**WORK ORDER:**
Write an exact copy of the entries below that leaves out all pictures.

**AVAILABLE DATA:**
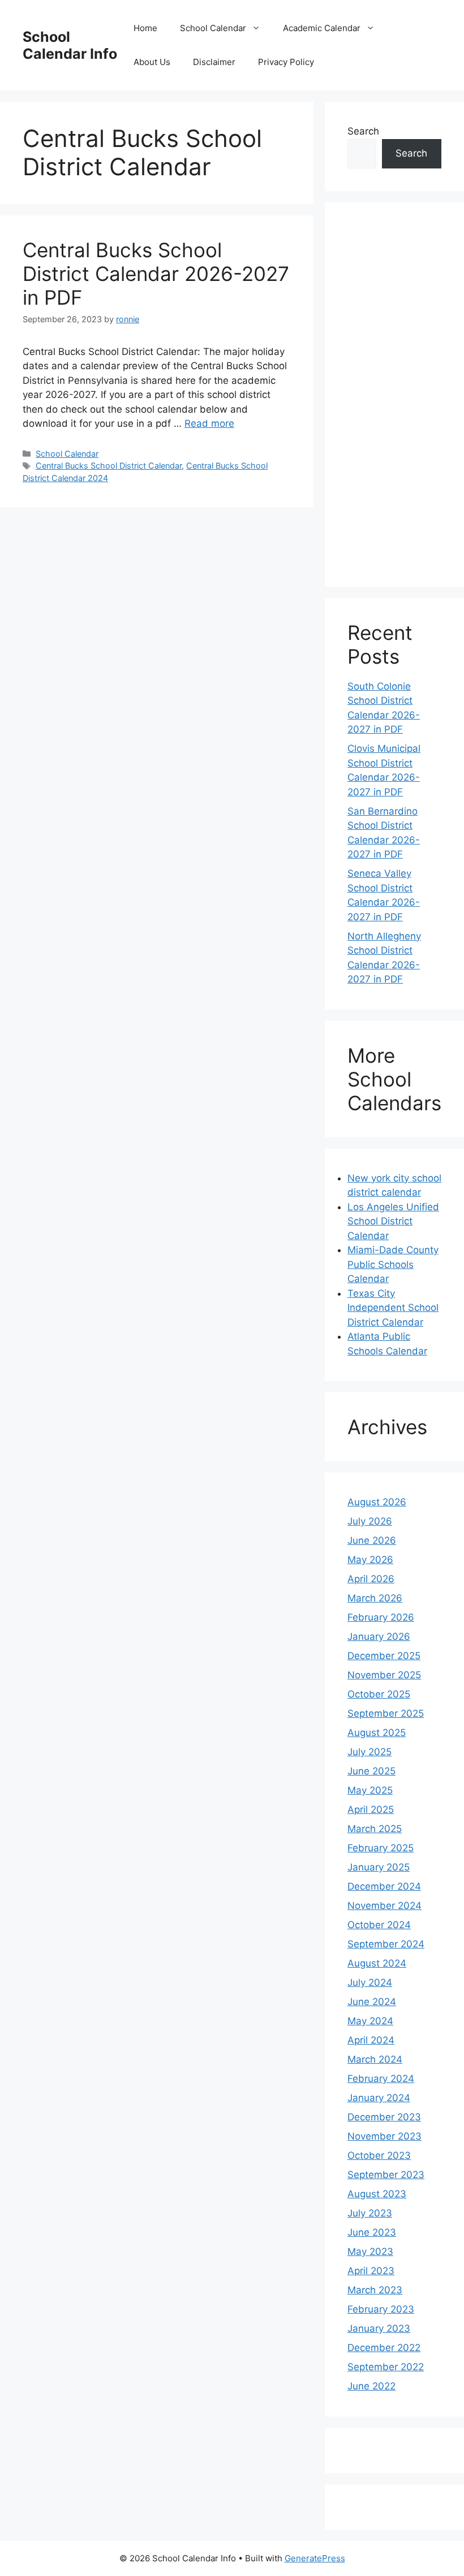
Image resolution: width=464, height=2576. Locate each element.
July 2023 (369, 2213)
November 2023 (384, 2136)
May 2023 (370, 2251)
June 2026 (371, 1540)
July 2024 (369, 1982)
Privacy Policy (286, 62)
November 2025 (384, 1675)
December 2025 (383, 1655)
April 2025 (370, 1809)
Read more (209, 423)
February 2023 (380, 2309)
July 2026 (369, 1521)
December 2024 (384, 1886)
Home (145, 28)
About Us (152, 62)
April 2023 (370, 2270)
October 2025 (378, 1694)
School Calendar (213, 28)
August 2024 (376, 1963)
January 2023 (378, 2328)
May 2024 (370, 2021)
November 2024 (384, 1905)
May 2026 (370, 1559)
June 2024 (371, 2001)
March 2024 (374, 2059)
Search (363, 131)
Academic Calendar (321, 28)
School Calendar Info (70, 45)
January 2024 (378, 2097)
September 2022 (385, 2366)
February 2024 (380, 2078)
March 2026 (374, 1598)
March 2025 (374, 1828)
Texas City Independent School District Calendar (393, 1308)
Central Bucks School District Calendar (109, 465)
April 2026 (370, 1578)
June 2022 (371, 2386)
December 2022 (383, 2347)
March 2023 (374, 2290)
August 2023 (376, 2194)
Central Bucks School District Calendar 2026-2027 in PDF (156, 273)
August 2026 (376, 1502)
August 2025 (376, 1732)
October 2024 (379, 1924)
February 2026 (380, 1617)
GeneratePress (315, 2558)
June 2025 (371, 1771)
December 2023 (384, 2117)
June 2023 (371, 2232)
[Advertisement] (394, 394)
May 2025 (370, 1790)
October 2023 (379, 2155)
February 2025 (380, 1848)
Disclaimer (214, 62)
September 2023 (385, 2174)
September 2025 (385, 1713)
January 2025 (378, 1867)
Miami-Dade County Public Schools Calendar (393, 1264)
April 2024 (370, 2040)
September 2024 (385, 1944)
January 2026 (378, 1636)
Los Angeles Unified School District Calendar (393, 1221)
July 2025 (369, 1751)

**SOLUTION:**
Image resolution: width=464, height=2576. Locate each element.
July 2023 (369, 2213)
November 2023 (384, 2136)
May 2023 (370, 2251)
June 2026 (371, 1540)
July 2024 (369, 1982)
Privacy Policy (286, 62)
November 2025 (384, 1675)
December 2025 (383, 1655)
April 2025 (370, 1809)
Read more (209, 423)
February 2023 (380, 2309)
July 2026 (369, 1521)
December 2024 (384, 1886)
Home (145, 28)
About Us (152, 62)
April 2023 (370, 2270)
October 2025 (378, 1694)
School Calendar (213, 28)
August 2024 (376, 1963)
January 2023 (378, 2328)
May 2024 (370, 2021)
November 2024 (384, 1905)
May 2026 (370, 1559)
June 2024 (371, 2001)
March 2024 (374, 2059)
Search (363, 131)
Academic Calendar (321, 28)
School Calendar Info (70, 45)
January 2024 (378, 2097)
September 2022 (385, 2366)
February 2024 (380, 2078)
March 2026 (374, 1598)
March 2025 (374, 1828)
Texas City Independent School District Calendar (393, 1308)
Central Bucks School District Calendar (109, 465)
April 2026 (370, 1578)
June 2022 (371, 2386)
December 2022 (383, 2347)
March 2023 (374, 2290)
August 2023 (376, 2194)
Central Bucks School District Calendar 2026-2027 in PDF (156, 273)
August 2026 (376, 1502)
August 2025 (376, 1732)
October 2024 (379, 1924)
February 2026 (380, 1617)
GeneratePress (315, 2558)
June 2025 (371, 1771)
December 2023 (384, 2117)
June 2023 (371, 2232)
[Advertisement] (394, 394)
May 2025 (370, 1790)
October 2023 (379, 2155)
February 2025 (380, 1848)
Disclaimer (214, 62)
September 2023 (385, 2174)
September 2025 (385, 1713)
January 2025 (378, 1867)
Miami-Dade County Public Schools Calendar (393, 1264)
April 2024 (370, 2040)
September 2024 (385, 1944)
January 2026 (378, 1636)
Los Angeles Unified School District Calendar (393, 1221)
July 2025 (369, 1751)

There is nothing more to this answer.